Le 2 Août, la Révolution culturelle socialiste fut déclenchée, l’enseignement d’élite avec l’anglais et l’arabe passa le témoin à l’enseignement de masse et l’alphabétisation dans les huit langues nationales avec coefficient 8, plus élevé que le français et que les Mathématiques, un vrai casse-tête pour les enfants des fonctionnaires affectés d’une région à une autre, mais aussi et surtout pour les enseignants avec les programmes magiquement improvisés. Ce fut la départ du « génocide intellectuel » puisque ça n’a véritablement servi à rien, les langues nationales ne sont point des langues scientifiques, surtout actuellement, avec l’informatique et l’internet…
Avec l’enseignement de masse, il n’y avait plus de redoublants, les passages en classes supérieures étaient automatiques, les sortants des universités, des écoles nationales de la Santé, de l’ENAM, de la comptabilité, des ENI, du secrétariat, des IPS (CFP)… étaient immédiatement absorbés dans l’administration comme fonctionnaires de l’Etat. Les plus cons étaient envoyés dans l’industrie et l’administration, les supposés plus lucides étaient obligatoirement et sans appel envoyés dans l’Education. Des pléthores étaient à tous les niveaux, puisque personne n’était recalé.
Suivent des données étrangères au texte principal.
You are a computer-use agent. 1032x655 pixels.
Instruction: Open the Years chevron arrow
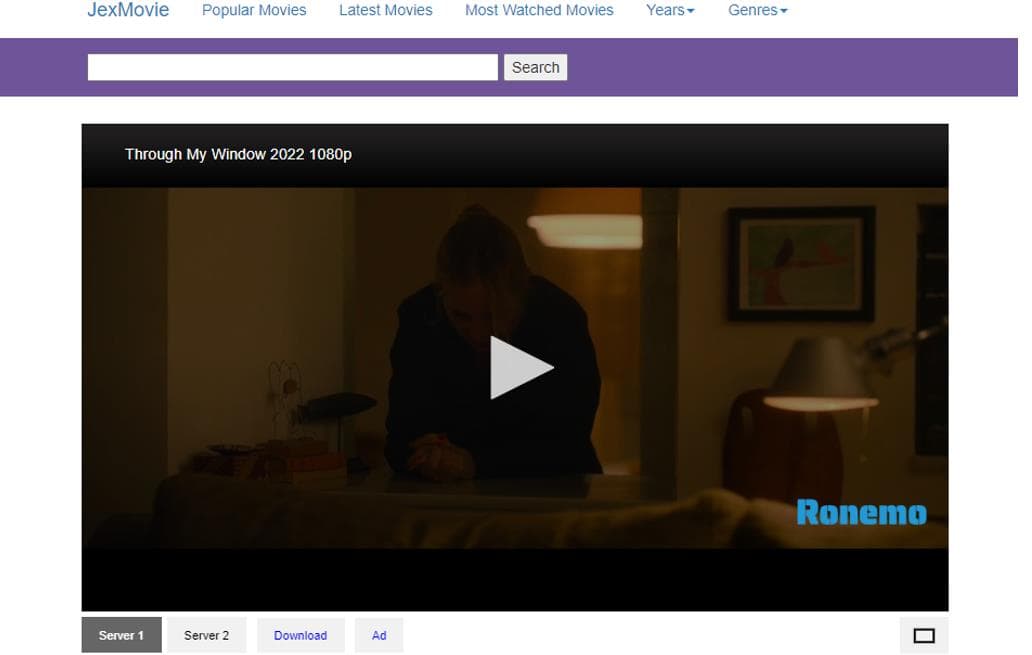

Dans les classes, les effectifs atteignaient parfois 70-80 élèves. Dans l’administration, on voyait 7 à 8 secrétaires pour une seule machine à taper. Au cinéma « le 8 Novembre » il y avait plus d’une quinzaine d’ouvreuses pour trois rangées du parterre, alors qu’au maximum 6 suffisaient ; à l’usine des tabacs et allumettes de ENTA, le nombre de travailleurs était inconnu ; la Fonction Publique était bondée à craquer et chaque employé venait avec des quantités de cigarettes à revendre à la maison, « la chèvre broute là où elle est attachée ».
Le 2 Octobre 1968, 10 ans après l’indépendance, la Guinée était désorientée, elle ne savait plus où était le nord. Politiquement, économiquement, socialement, elle en avait ras-le-bol jusqu’aux yeux. Cependant, dans le domaine sportif et culturel, elle avait la tête hors de l’eau devant les pays voisins
A suivre la période 1968-1978.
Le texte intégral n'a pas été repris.